Metaheuristics optimization-based ensemble of deep neural networks for Mpox disease detection.

The rising number of cases of human Mpox has emerged as a major global concern due to the daily increase of cases in several countries. The disease presents various skin symptoms in infected individuals, making it crucial to promptly identify and isolate them to prevent widespread community transmission. Rapid determination and isolation of infected individuals are therefore essential to curb the spread of the disease. Most research in the detection of Mpox disease has utilized convolutional neural network (CNN) models and ensemble methods. However, to the best of our knowledge, none have utilized a meta-heuristic-based ensemble approach.

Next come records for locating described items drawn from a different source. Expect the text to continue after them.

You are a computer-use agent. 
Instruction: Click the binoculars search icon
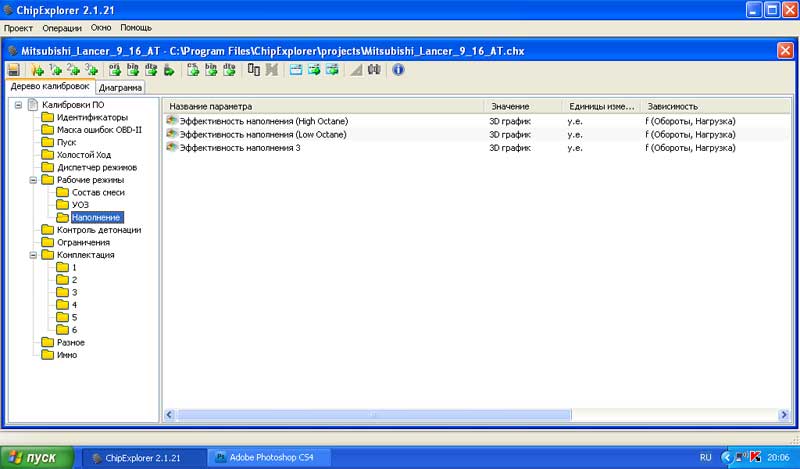[x=374, y=70]
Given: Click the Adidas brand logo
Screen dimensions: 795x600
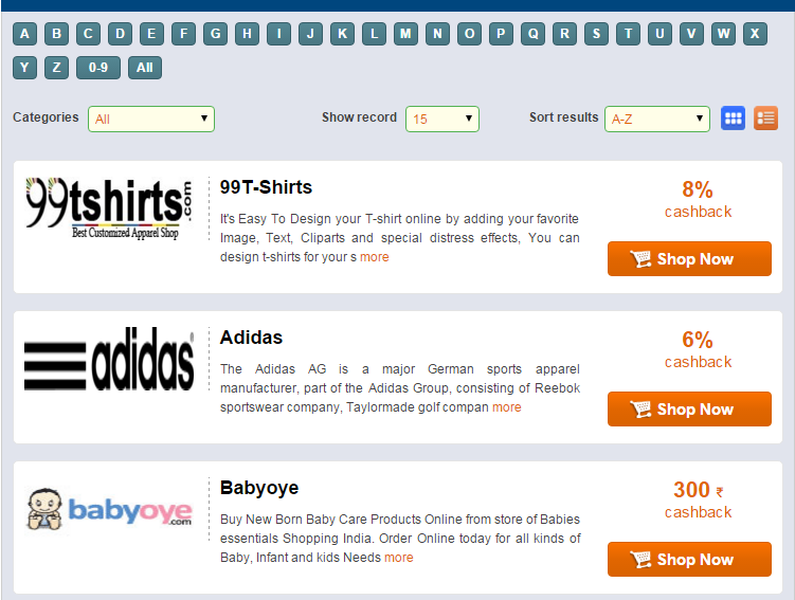Looking at the screenshot, I should click(110, 359).
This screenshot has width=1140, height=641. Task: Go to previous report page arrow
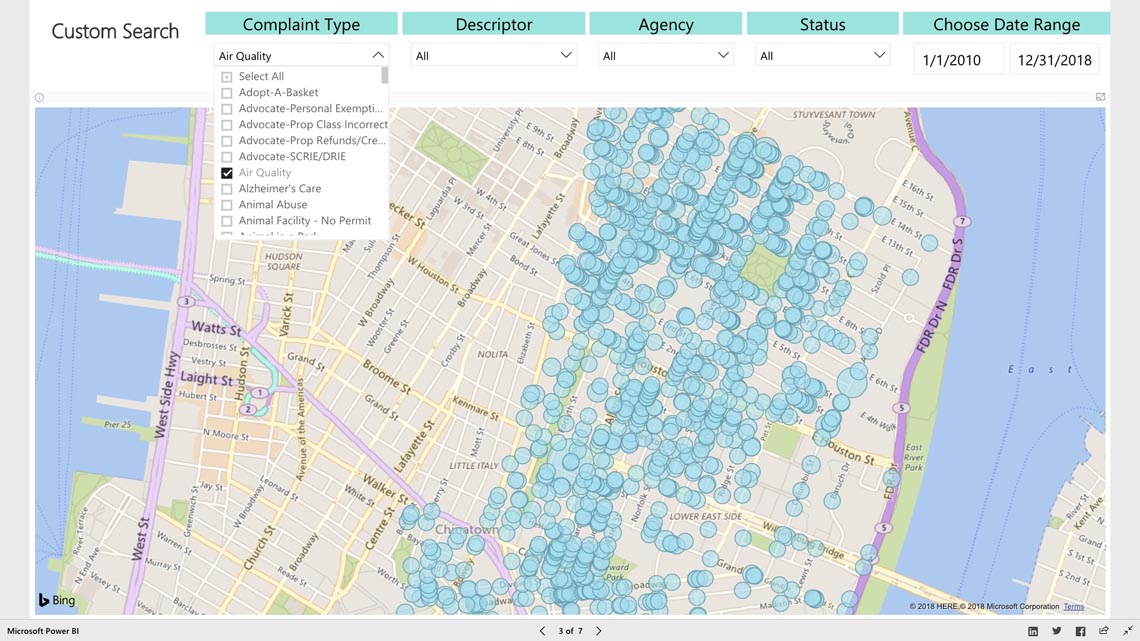(542, 631)
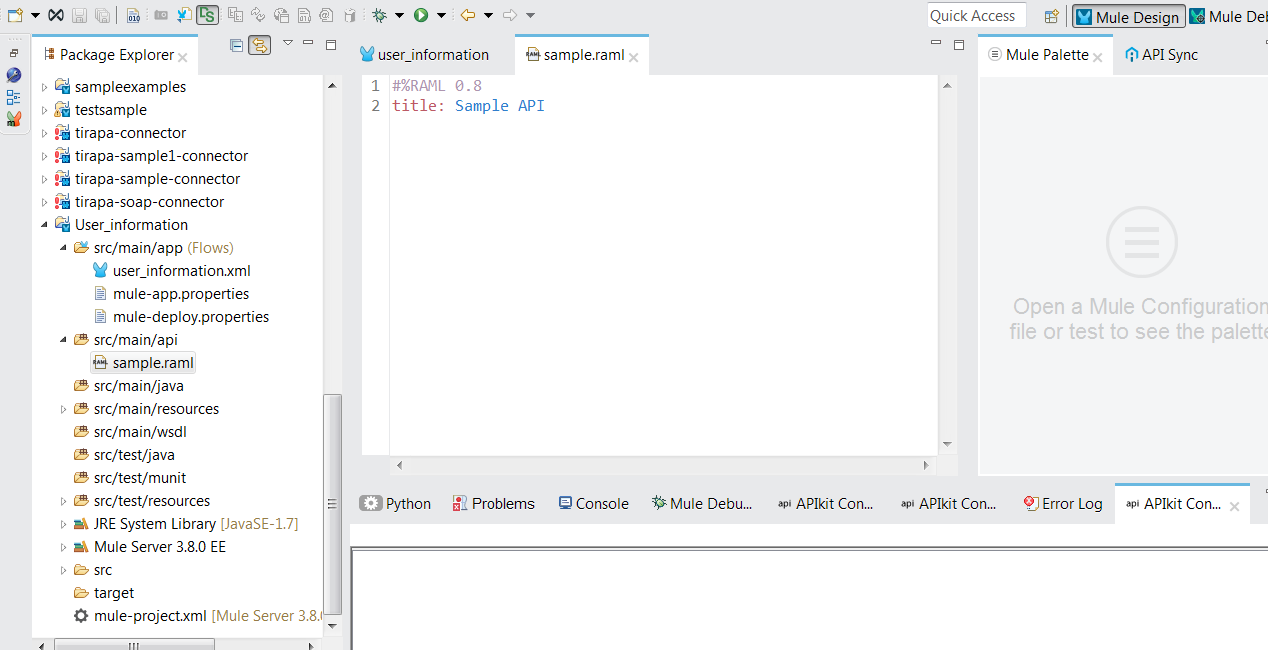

To address this gap, we propose a novel metaheuristics optimization-based weighted average ensemble model (MO-WAE) for detecting Mpox disease. We first train three transfer learning (TL)-based CNNs (DenseNet201, MobileNet, and DenseNet169) by adding additional layers to improve their classification strength. Next, we use a weighted average ensemble technique to fuse the predictions from each individual model, and the particle swarm optimization (PSO) algorithm is utilized to assign optimized weights to each model during the ensembling process. By using this approach, we obtain more accurate predictions than individual models. To gain a better understanding of the regions indicating the onset of Mpox, we performed a Gradient Class Activation Mapping (Grad-CAM) analysis to explain our model's predictions. Our proposed MO-WAE ensemble model was evaluated on a publicly available Mpox dataset and achieved an impressive accuracy of 97.78%. This outperforms state-of-the-art (SOTA) methods on the same dataset, thereby providing further evidence of the efficacy of our proposed model.